Ok, constructing the new beam can be very explicit. Also, accumulated beam scores could be calculated explicitly by layers I guess, but should this be required then? Which would mean dropping beam_scores as part of SearchChoices. But selection of src_beams of layer inputs should still be done automatically, right? Because not doing it leads to wrong behaviour.

albertz commented 2 years ago

As usual, we should not break old configs. So ChoiceLayer would stay there in any case. This would be an alternative to ChoiceLayer. Some user code might make use of SearchChoices with beam_scores, e.g. also via custom_score_combine. Also layers like ChoiceGetBeamScoresLayer imply that there is one default/main beam score. But we can still reorganize things and maybe make wrappers for old code.

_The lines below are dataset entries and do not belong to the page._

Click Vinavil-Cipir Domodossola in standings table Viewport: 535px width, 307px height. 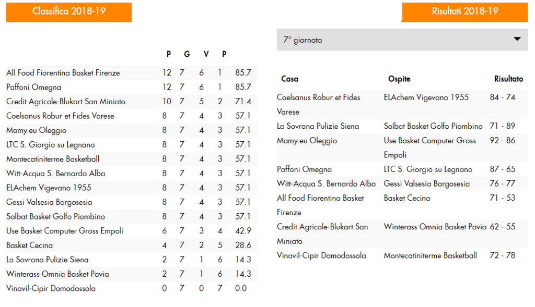[x=51, y=288]

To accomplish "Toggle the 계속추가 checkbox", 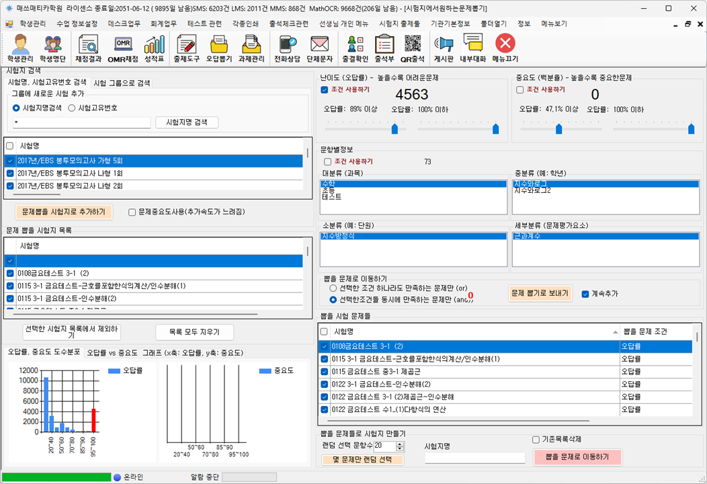I will click(x=585, y=294).
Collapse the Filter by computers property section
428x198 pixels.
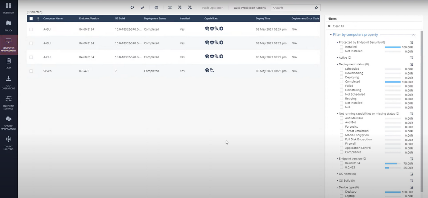(x=414, y=35)
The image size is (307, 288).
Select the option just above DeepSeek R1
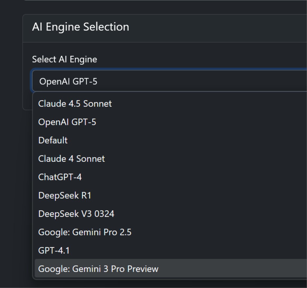(x=60, y=177)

albertz commented 2 years ago

But selection of src_beams of layer inputs should still be done automatically, right?

This would be part of the pruning. So for SearchPruneLayer (and ChoiceLayer). Pruning is basically the only real operation which changes the beam and needs to set src_beams. All other operations would only operate on scores (maybe combine scores and masking other scores).

albertz commented 2 years ago

Another open question: One thing which is nice about ChoiceLayer is that it allows to define the decoder in a nice way both for recognition with search and for training where the ground truth is used. Further, ChoiceLayer resembles the definition of a stochastic (maybe latent) variable. (See our Interspeech RETURNN tutorial about this.)

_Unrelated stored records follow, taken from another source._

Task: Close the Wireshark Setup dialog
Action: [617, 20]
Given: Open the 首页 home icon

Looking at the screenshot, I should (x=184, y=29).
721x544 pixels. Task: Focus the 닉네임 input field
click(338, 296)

When we split up ChoiceLayer into more atomic building blocks, this is for the search case. How should those layers operate with disabled search flag? Is this straightforward? Or would this be confusing?

Or would those atomic layers (SearchPruneLayer etc) always do search, no matter the search flag? So this means the user has to define different networks now for training or recognition. So the user code would look like:

...
if search:
  ...
  out = search_prune(...)
else:
  out = extern_data(...)
...
albertz commented 2 years ago

@michelwi @jvhoffbauer you are probably also interested in this? You make heavy use of custom_score_combine with custom TF code. The goal here is to come up with some design which would allow to express that custom TF code just as regular RETURNN layers, and thus be much more flexible and make it simpler.